Background: Nowadays, the spreading of multi-drug resistant bacteria poses a serious threat, which significantly reduces therapeutic options. P. mirabilis is a common etiological factor of complicated urinary tract infections. Moreover, this species can acquire resistance genes through mobile genetic elements. The most prevalent resistance mechanism among P. mirabilis strains is the production of ESBL, which may occur along with other resistance determinants. Among them, AME creates the menace of aminoglycosides effectiveness. This study was designed to investigate the co-production of AME and ESBL in clinical isolates of P. mirabilis.

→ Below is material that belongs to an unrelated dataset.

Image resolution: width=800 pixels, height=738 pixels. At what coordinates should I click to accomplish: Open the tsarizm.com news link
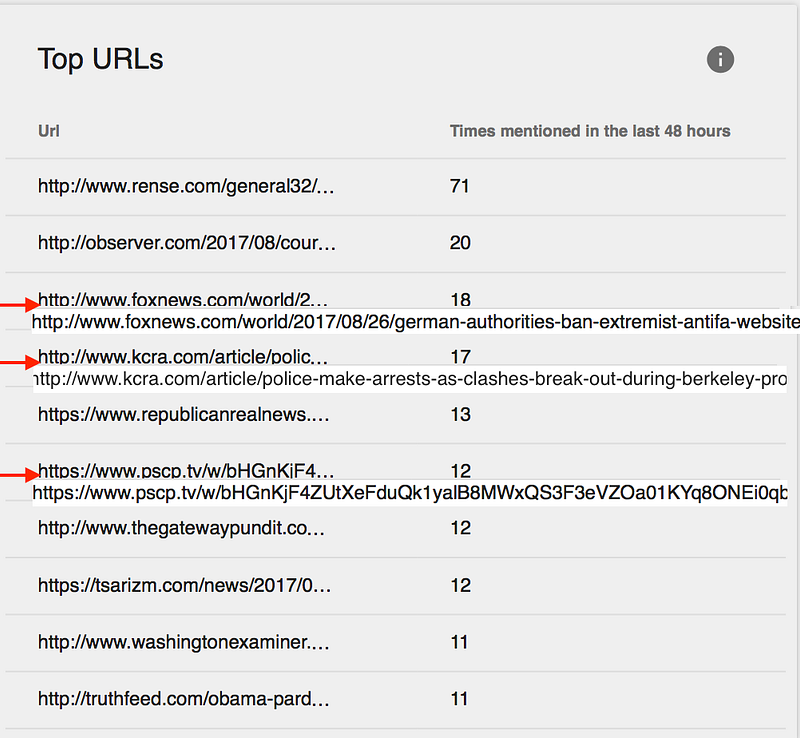[x=184, y=585]
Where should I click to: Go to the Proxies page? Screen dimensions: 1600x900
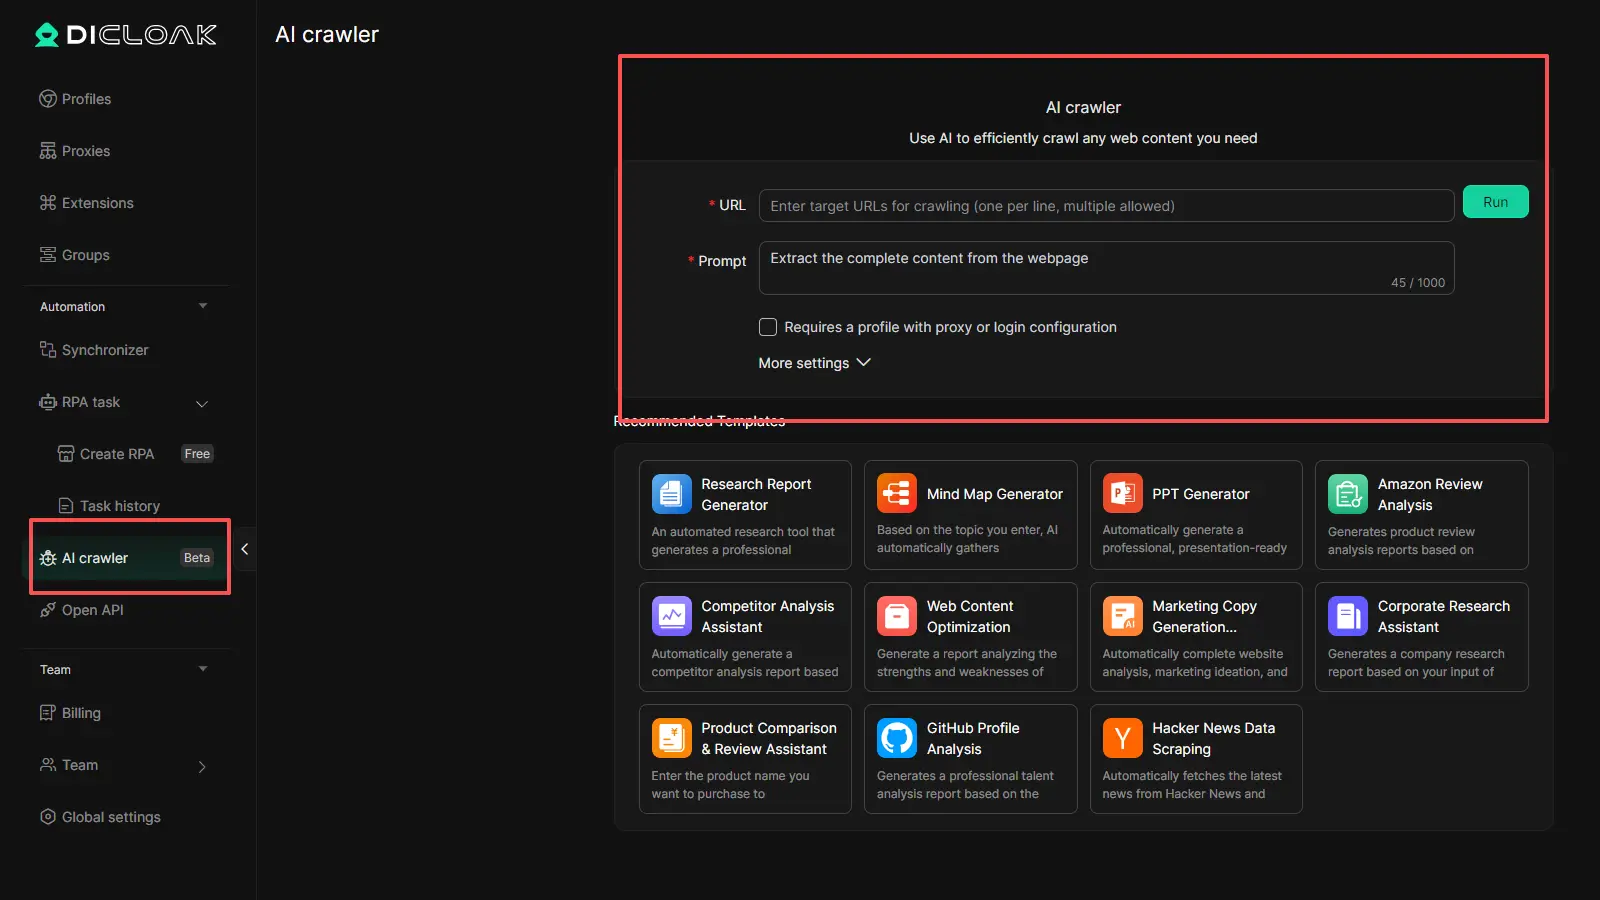pos(86,151)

Material and Methods: A total of 228 P. mirabilis strains were tested for the production of ESBL by DDST. Then, PCR with specific primer pairs was used to detect genes encoding AME among 75 ESBL-positive P. mirabilis strains.
Results: The co-production of AME along with ESBL was reported in 88% of ESBL strains. The revealed AME genes were: ant(2″)-Ia (n=53), aph(3″)-Ib (n=14), aac(6’)-Ib (n=9), and aac(3)-Ia (n=1). Nine strains showed the presence of more than one AME gene. The most frequent combination was ant(2″)-Ia+aph(3″)-Ib (5 strains), followed by aac(6’)-Ib+aph(3″)-Ib (2 strains), and aac(6’)-Ib+ant(2″)-Ia+aph(3″)-Ib (2 strains). Isolates co-producing AME and ESBL showed high resistance rates to 3rd generation cephalosporins, aminoglycosides, and fluoroquinolones. Carbapenems were the only antibiotics active against all tested strains.
Conclusion: In this study we observed high prevalence of AME among P. mirabilis strains producing ESBL. The rapid dissemination of strains carrying genes for resistance to several groups of antibiotics creates the need for effective surveillance and appropriate antibiotic policy.